Spectacles recovered from the Bergen-Belson concentration camp, 1945

Starting in 1938, the Nazi party purged German society, and then the populations of the nations it captured, of undesireables. These individuals were first forced into ghettos or concentration camps.  In 1939 labor camps were created. During Hitler's Final Solution, 1941-1945, the Nazis then built extermination camps where gas chambers and ovens were employed to kill people and dispose of the bodies.

This state-sponsored genocide is widely known today as the Holocaust.  Although Jews were the primary victims of the Holocaust, countless others also suffered including Gypsies, Poles, the handicapped, Jehovah's Witnesses, homosexuals, prisoners of war and political dissidents.  Those murdered by the Nazis number well over 6 million people.

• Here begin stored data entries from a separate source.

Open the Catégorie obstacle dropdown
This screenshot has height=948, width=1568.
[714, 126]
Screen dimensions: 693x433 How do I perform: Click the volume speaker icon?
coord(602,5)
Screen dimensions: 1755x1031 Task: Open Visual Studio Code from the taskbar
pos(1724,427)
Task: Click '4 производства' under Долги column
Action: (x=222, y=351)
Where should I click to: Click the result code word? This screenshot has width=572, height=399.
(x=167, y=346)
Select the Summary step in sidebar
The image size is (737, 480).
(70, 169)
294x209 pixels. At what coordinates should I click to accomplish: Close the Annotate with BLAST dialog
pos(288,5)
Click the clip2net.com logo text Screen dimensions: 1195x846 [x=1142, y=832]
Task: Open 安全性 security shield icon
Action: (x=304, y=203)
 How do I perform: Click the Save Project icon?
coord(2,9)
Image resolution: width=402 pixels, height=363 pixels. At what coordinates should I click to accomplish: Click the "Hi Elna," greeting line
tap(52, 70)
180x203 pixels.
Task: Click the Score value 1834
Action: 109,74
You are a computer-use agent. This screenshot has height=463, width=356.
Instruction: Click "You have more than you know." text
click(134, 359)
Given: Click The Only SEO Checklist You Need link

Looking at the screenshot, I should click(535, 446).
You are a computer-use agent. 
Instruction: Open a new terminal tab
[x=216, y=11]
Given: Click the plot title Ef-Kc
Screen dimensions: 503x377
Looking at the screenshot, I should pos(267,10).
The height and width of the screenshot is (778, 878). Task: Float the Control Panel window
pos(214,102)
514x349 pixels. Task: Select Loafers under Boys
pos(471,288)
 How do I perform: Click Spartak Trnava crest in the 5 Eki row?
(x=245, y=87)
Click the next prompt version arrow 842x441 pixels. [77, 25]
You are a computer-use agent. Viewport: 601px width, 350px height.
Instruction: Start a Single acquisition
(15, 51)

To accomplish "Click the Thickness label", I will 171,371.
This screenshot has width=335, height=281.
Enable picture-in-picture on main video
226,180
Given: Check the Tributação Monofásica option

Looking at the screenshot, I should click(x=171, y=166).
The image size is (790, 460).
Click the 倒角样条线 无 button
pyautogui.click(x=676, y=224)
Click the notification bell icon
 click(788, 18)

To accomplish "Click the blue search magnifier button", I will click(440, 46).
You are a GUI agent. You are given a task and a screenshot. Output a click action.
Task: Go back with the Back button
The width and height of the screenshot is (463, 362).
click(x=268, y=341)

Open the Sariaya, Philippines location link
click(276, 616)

Located in Germany, Bergen-Belsen was established as a prisoner-of-war camp in 1940.  The population was made up of Soviet, French and Belgian soldiers until 1943 when the first Jewish prisoners were placed there.  A year later Bergen-Belsen was designated a concentration camp, and the Nazis used it as a way-station for prisoners on their way to the extermination camp at Auschwitz.  As Germany began to retreat from the western front, it moved more and more prisoners to interior camps, such as Bergen-Belsen, swelling its population to an unsustainable level.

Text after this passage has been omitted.